Battlestar Galactica (SciFi, 2004-2009) was a zeitgeist sci-fi series that critiqued the post-9/11 American political landscape. This essay considers one key episode, "Flesh and Bone," from the first season, to interrogate the ways in which the series engaged with its cultural context. As Susan A. George has noted, Battlestar Galactica (BSG ) "consistently addresses hard human issues" and "does not shirk at showing the worst of the human condition."2 Launched three years after the events of 9/11 and a year after the invasion of Iraq by US and coalition forces, the reimagined BSG is an erudite and politically motivated space opera.3 The traditionally Manichean sci-fi plot is problematized on a weekly basis as the series narrates the lives of approximately fifty-five thousand human survivors of the Cylon (human-made androids) attack on the Twelve Colonies.4 The survivors are forced to live a nomadic life in space as they search for a mythical destination: Earth. Each episode opens with the surviving-human roll call, a poignant reminder of the numbers of those dead and wounded not reported during the "war on terror" and the attacks in Iraq and Afghanistan. As commander of the Afghanistan operation General Tommy Franks stated, "You know, we don't do body counts."5 By contrast, the roll call of the number killed at the World Trade Center on 9/11 has been ritually counted and annually commemorated. BSG offers an echo of all of those lost, counted or not.

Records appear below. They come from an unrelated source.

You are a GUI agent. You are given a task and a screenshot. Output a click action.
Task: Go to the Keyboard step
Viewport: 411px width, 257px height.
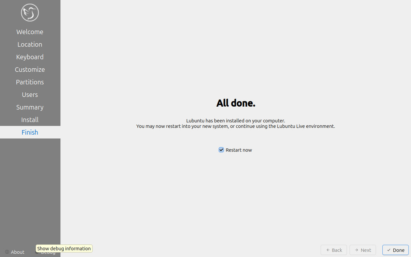point(30,57)
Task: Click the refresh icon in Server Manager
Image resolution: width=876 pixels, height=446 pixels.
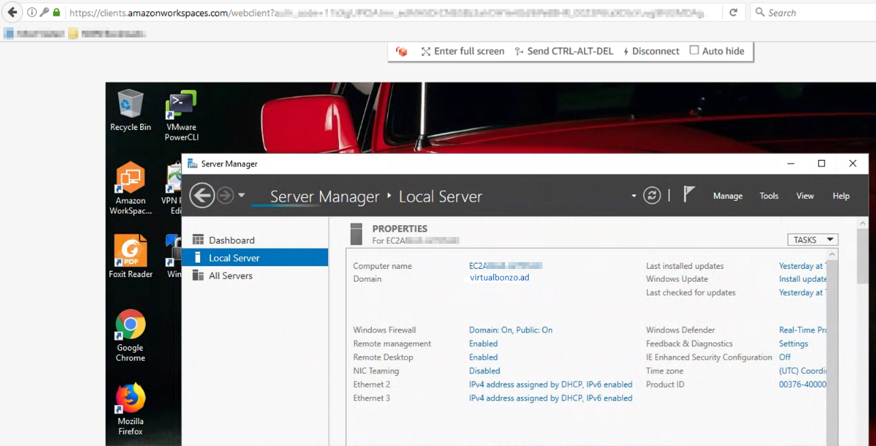Action: coord(651,195)
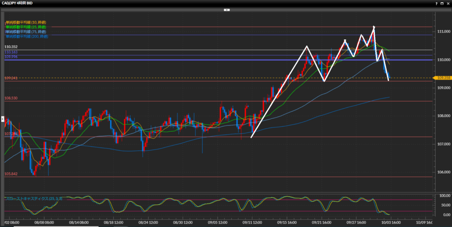Click the 111.000 price axis label
The height and width of the screenshot is (227, 452).
coord(443,31)
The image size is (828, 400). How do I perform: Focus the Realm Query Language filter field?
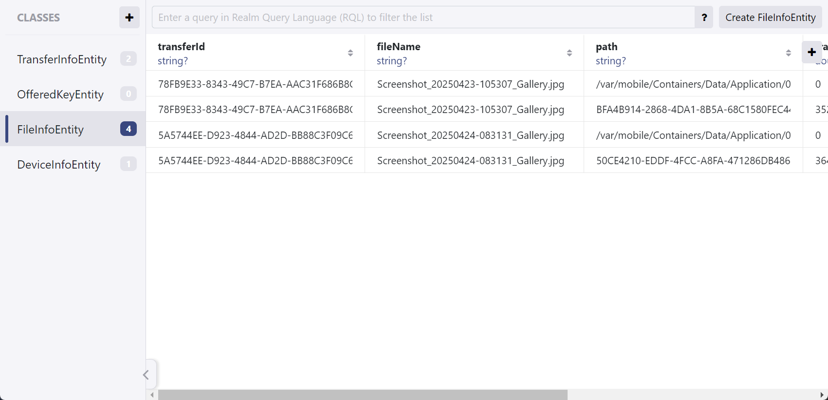(423, 18)
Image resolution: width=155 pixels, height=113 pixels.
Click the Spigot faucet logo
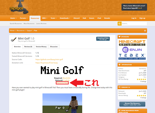(19, 7)
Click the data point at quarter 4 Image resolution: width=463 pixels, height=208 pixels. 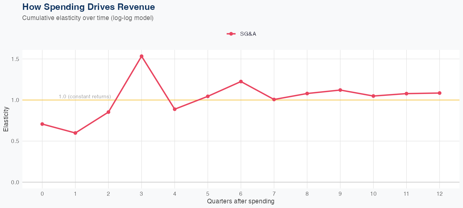(175, 109)
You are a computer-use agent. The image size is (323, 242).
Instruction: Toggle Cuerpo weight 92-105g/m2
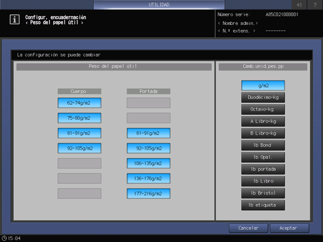(79, 148)
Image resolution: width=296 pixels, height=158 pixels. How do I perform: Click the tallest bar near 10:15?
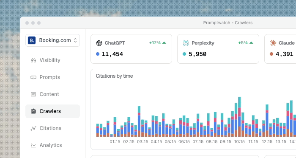pyautogui.click(x=239, y=117)
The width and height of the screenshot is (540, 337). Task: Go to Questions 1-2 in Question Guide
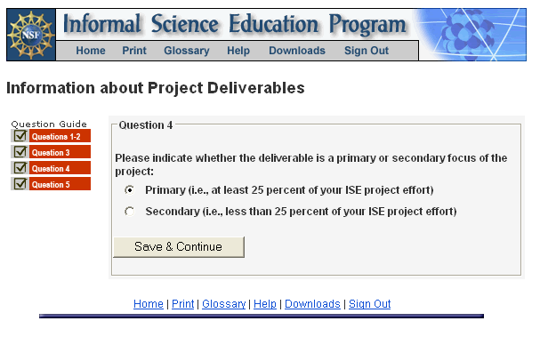[60, 136]
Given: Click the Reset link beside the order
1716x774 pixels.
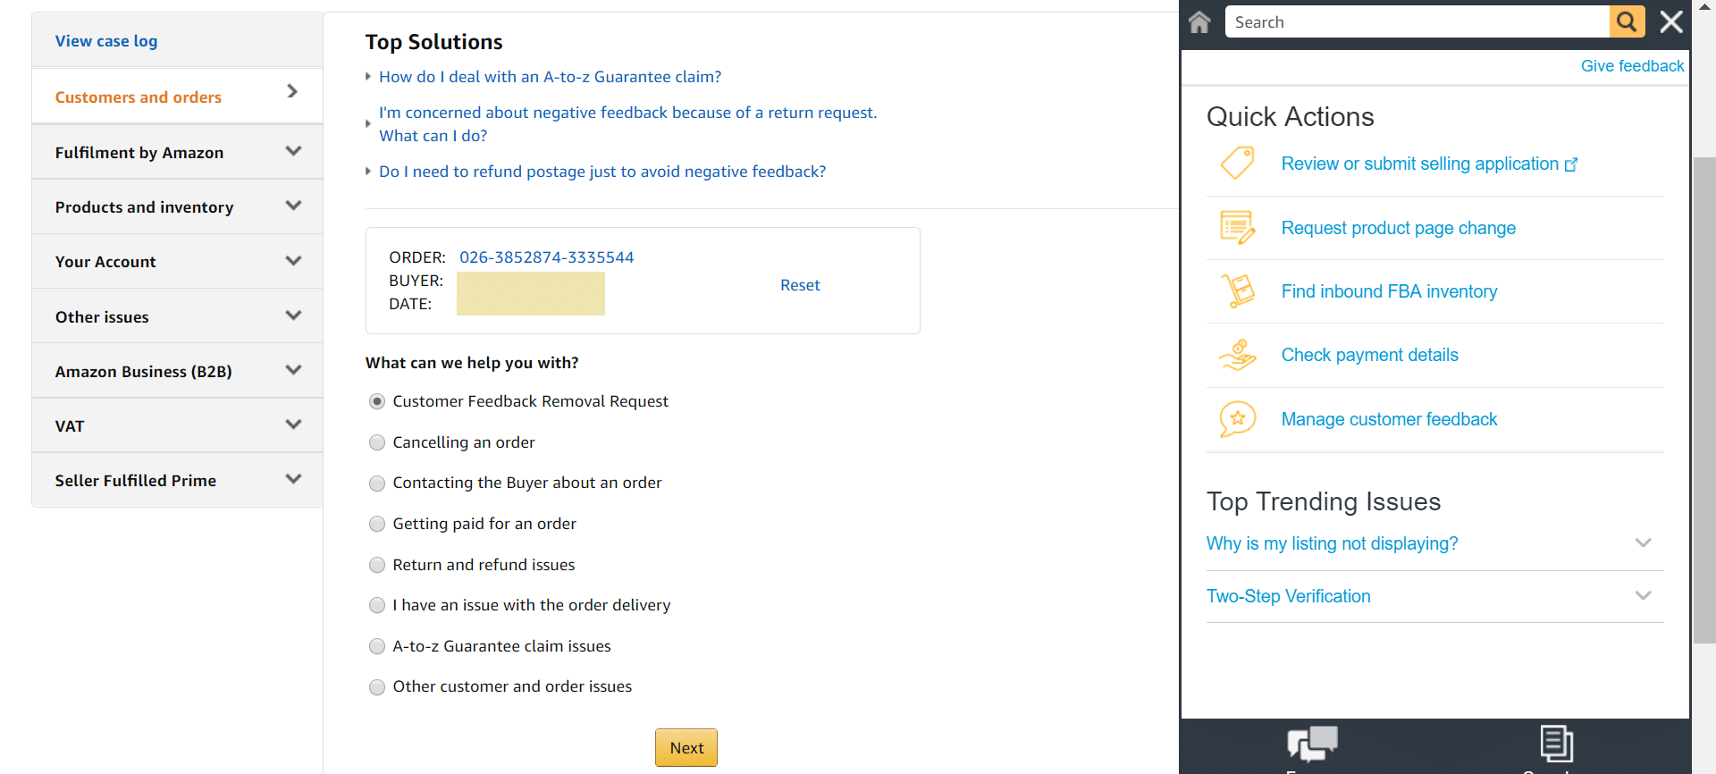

C. W. Marshall and Tiffany Potter state that the "resonances between BSG and the American experience at home and abroad in the early twenty-first century operate on a number of levels and are evident in nearly every episode."6 The episode under consideration here explores the notion of civil and human rights when torture is used to obtain information. Cylon Leoben (Callum Keith Rennie) is apprehended hiding aboard the only battleship that appears to have survived, Battlestar Galactica; when [End Page 169] captured, he states that he knows where a nuclear warhead has been placed among the fleet, and that the warhead is set to explode at 18:30 hours. The episode considers the techniques used to extract information from the enemy in such a "ticking bomb" scenario. Sci-fi critic and blogger Martin Anderson has argued that "'Flesh and Bone' is about human torture [and] not about cybernetics," and that "its tacit acceptance of torture is a ratification" of this interrogation technique: "The torture is justified because Leoben says he has information about the nuclear warhead." Anderson finds this narrative unacceptable ("Am I the only one person in the world who stopped watching BSG . . . when Starbuck tortured a Cylon?") because this is a "transparent simile of the motives behind rendition in our current society."7

In BSG, torture becomes a pragmatic approach to civilian safety. This, I would argue, is exactly why this episode is so important. The issues dealt with—but not resolved—in "Flesh and Bone" draw attention to the behavior of the US government in the post-9/11 moment. As John Ip has pointed out, "[V]ersions of the 'ticking bomb' scenario have [also] appeared in Bush administration documents and official statements that asserted the legality of torture and various coercive interrogation techniques."8 Anderson observes that "what most offended me about 'Flesh and Bone' was not that it sought to rationalise torture but that it took the validity of such an interrogation procedure for granted and immediately went...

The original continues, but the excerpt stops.